Seguiré contando : del Ser que nos creó
Santana, las ocho y media, donde ayer, con el sol alto colándose por entre los pinos. Mamá y Lina en la puerta de la cocina con sus lecturas. Los demás duermen. El día irá demandando lo que corresponda hacer a cada uno en cada momento. Luego diremos que hemos hecho tal o cual cosa, pero el día se reirá sabiendo que hemos hecho lo que nos ha pedido que hagamos.
-Y al día ¿quién le ordena que hagamos lo que nos manda hacer?
-El día es el Destino, el coche que nos lleva; pero a ese Destino alguien le dice lo que debe pedir. El Destino es otro mandado. ¿No ves por encima de todo, del Destino inclusive, a un Ser misterioso que lleva las riendas del mundo que creó?
-¡Cuán poderoso tiene que ser ese Ser que nos creó, que nos mantiene y nos gobierna para Él sabrá qué.
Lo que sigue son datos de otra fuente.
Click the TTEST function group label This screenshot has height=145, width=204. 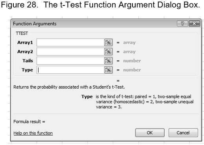[22, 33]
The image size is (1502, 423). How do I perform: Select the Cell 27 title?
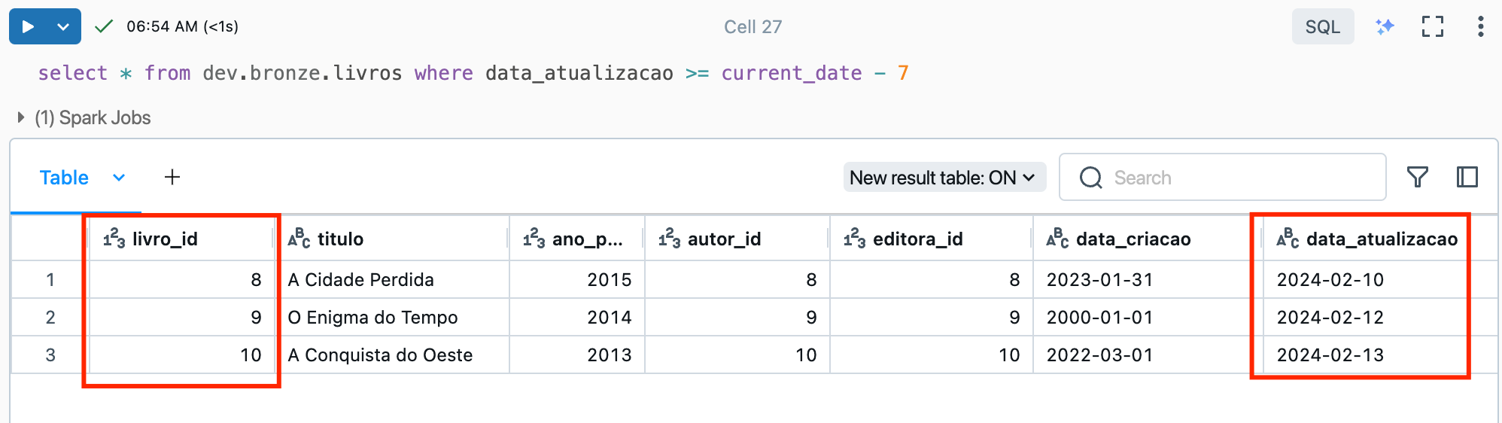pyautogui.click(x=753, y=26)
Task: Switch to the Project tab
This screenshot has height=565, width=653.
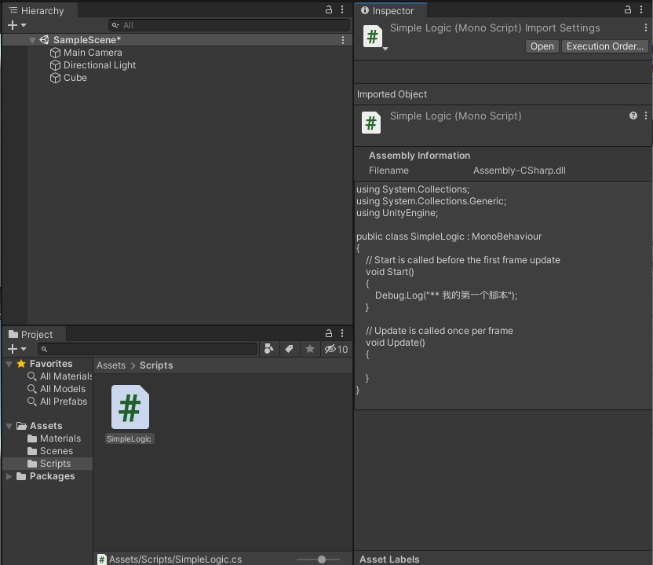Action: click(33, 333)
Me creo que sepa los cabellos que cada uno tiene en su cabeza y los que va perdiendo. Tiene que ser infinitamente sabio y poderoso para crear el Universo con las maravillas que vemos y gobernarlo.
-¿Quién puede alcanzar a un Ser tan inmensamente grande y poderoso? Ni tú, ni yo, ni nadie puede saber cómo será el Creador y mantenedor de obra tan colosal.
-Hasta ahí llegamos: que no llegamos a saber cómo es un Ser que hace un mundo semejante y lo gobierna con tal poder y sabiduría.
-A mí me ocurre a veces, y a ti también, estoy seguro, que lo sientes cerca, hasta que lo ves a tu lado como una sombra. Pero luego no sabes a dónde fue ni lo que hizo.
-Es el misterio que nos envuelve. Quisiéramos ver más, saber más, pero nos es imposible. Algo así como a los peces que quisieran saber qué hay fuera del agua, donde morirían.
-Oigo ruidos arriba. ¿Se habrán levantado los papás? A ellos toca preparar el desayuno de sus hijos. Dios reparte funciones a sus criaturas para que se distraigan.
-Procrear y enseñar es lo que ordena a los hombres. Es como un Colegio de niños con su Maestro: quehaceres que cumplir con premios y castigos.
-¡Qué bien dispuesto está todo por el Sabio Creador del mundo.
-Las nueve, Zacarías, ¿lo dejamos para mañana? Sigamos expectantes para saber lo que nos va pidiendo el día.
-Pienso que llegarán…; pero cierto, cierto, solo el que dispuso la función lo sabe.